SET EXERCISE
Quote the records word for word, starting at the first line and ending with the line that contains "Task: Click on".

======== PROVIDED DATA ========

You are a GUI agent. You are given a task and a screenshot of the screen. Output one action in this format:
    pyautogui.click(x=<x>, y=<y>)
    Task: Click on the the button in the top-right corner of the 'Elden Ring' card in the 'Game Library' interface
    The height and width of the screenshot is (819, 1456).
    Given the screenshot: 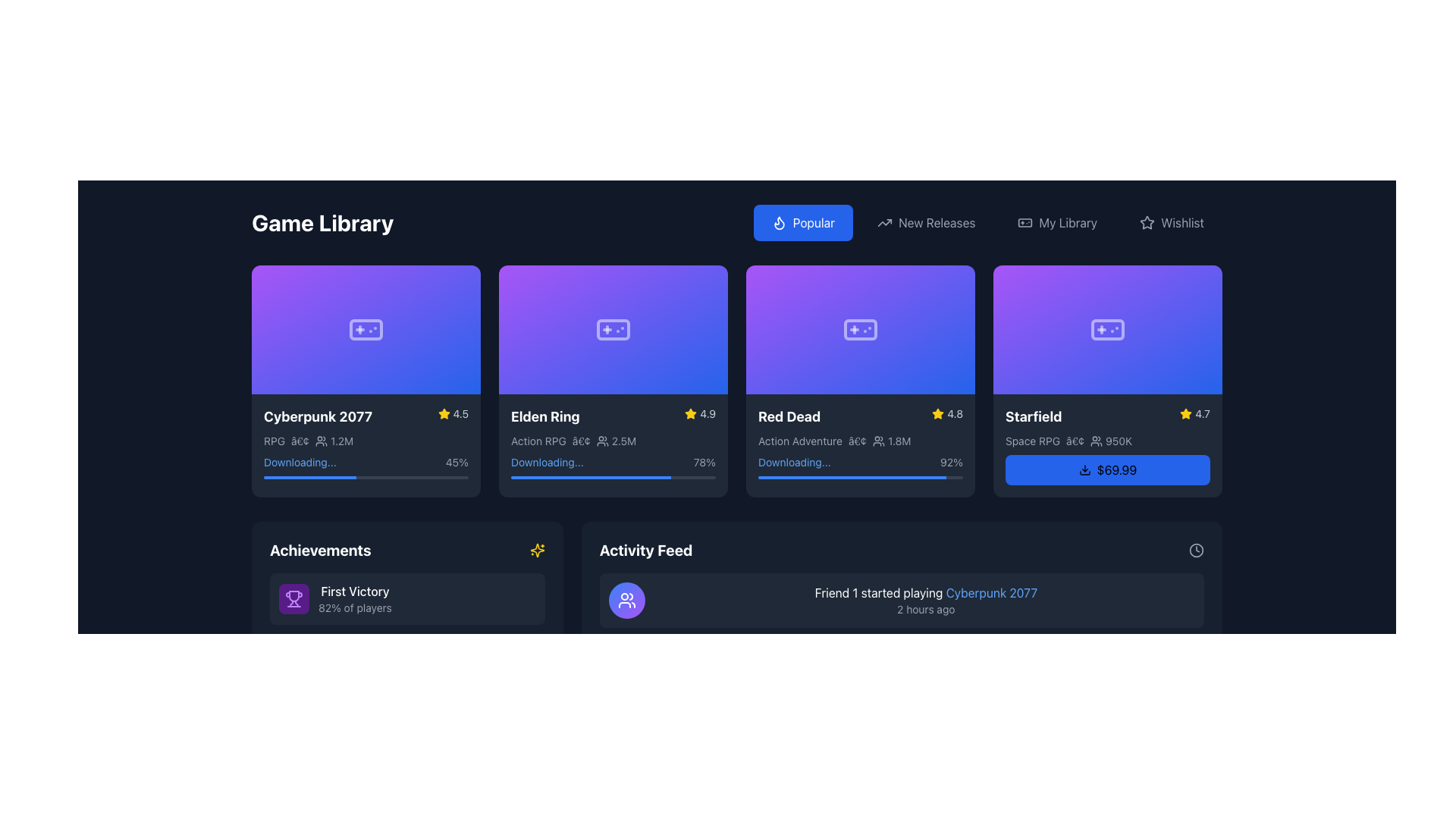 What is the action you would take?
    pyautogui.click(x=708, y=284)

========

ANSWER TO THE EXERCISE
You are a GUI agent. You are given a task and a screenshot of the screen. Output one action in this format:
    pyautogui.click(x=<x>, y=<y>)
    Task: Click on the the button in the top-right corner of the 'Elden Ring' card in the 'Game Library' interface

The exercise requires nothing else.